* Request *
Starting from the words "When i have" and stopping after "night sounds perfect.", copy that stretch of the Stratford-or-Warwick thread below word for word.

**** Selected text ****

# stratford upon avon or warwick for 3 nights?



## clicker (Nov 10, 2015)

it looks as though will be heading up there for 3 nights at the beginning of December .I have never been to either , can anyone who has maybe offer a preference as to which one is better to stay ? We just want pubs with open fires , preferably christmasy and twinkly, I fancy seeing warwick castle and am open to ideas please.


----------



## dessiato (Nov 10, 2015)

I prefer Warwick. I have no reason  for this except I felt less ripped off. Stratford just seemed to be trying to max the Shakespeare profits. 

IIRC they are easily close enough to do both in a day.


----------



## mauvais (Nov 10, 2015)

Stratford's very nice but it's not what you describe really. Go to the RSC though - if you think it's stuffy and drab, it's really not.

For open fires and relaxation I suggest a more remote Cotswolds cottage, like this one (stayed there but nothing to do with me): Home Page

Spent a lot of holiday time in these places so feel free to quiz me.


----------



## Zapp Brannigan (Nov 10, 2015)

clicker said:


> it looks as though will be heading up there for 3 nights at the beginning of December .I have never been to either , can anyone who has maybe offer a preference as to which one is better to stay ? We just want pubs with open fires , preferably christmasy and twinkly, I fancy seeing warwick castle and am open to ideas please.



Trains run direct between the two and run relatively late (about midnightish) so easy to do both.  Warwick is more of a day out than a place to stay - trip to the castle, good food at either Merchants or the Rose and Crown, and a few good pubs all within walking distance  (Rose, Tilted Wig, Globe, Zetland and my favourite the Punch Bowl).  The Punch has a fire, perfectly kept real ales, and live music on a Thursday night - usually something bluesy, it's a great night out.  They do rooms as well (as does the Globe) - 2 nights Stratford,  one night Warwick? 

Don't know Stratford quite as well but there's more choice for accommodation, food and drink.  Can ask around, know a few who live there.  

I work in Warwick - if you're there on a weekday i'll spot you a pint.


----------



## clicker (Nov 10, 2015)

Mmm was thinking of the Cotswolds originally, but I'll be getting a train up from London and my friend will be driving down from Preston,so thought Warwick/Stratford was half way-ish and a direct line from Marylebone.

When i have googled images of both places it's all Tudor houses and thatched roofs... is it not like that really?  is it kind of like  the Pyramids, a row of Tudor houses surrounded by main roads etc....I really want Olde Worlde and a sprinkling of snow ( I can dream), but within walking distance of a couple of good pubs for food and live music would be a bonus....will be there fri/sat/sun, which is a blow as the Thurs bluesy night sounds perfect.

What would be better for a day visit Warwick castle or Kenilworth? Have looked up both warwick and stratford tourist sites and tbh they're pretty low on info re whats on etc....do either have Christmas markets.


----------



## mauvais (Nov 10, 2015)

clicker said:


> Mmm was thinking of the Cotswolds originally, but I'll be getting a train up from London and my friend will be driving down from Preston,so thought Warwick/Stratford was half way-ish and a direct line from Marylebone.

**** Source material ****

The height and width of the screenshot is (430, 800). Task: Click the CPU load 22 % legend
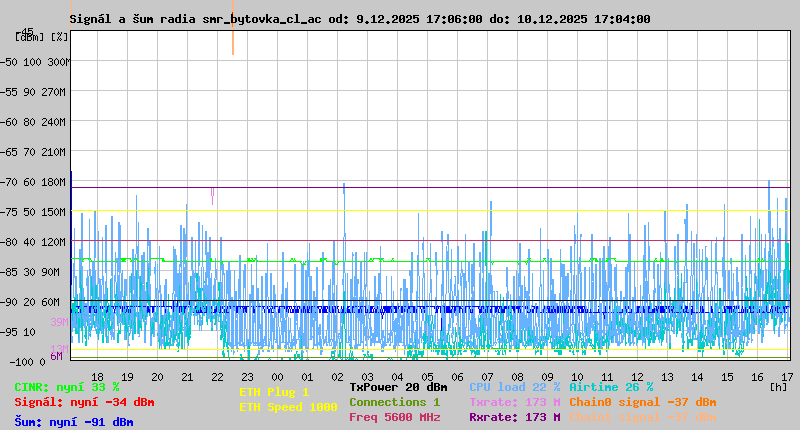[514, 387]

****

* Exercise response *
When i have googled images of both places it's all Tudor houses and thatched roofs... is it not like that really?  is it kind of like  the Pyramids, a row of Tudor houses surrounded by main roads etc....I really want Olde Worlde and a sprinkling of snow ( I can dream), but within walking distance of a couple of good pubs for food and live music would be a bonus....will be there fri/sat/sun, which is a blow as the Thurs bluesy night sounds perfect.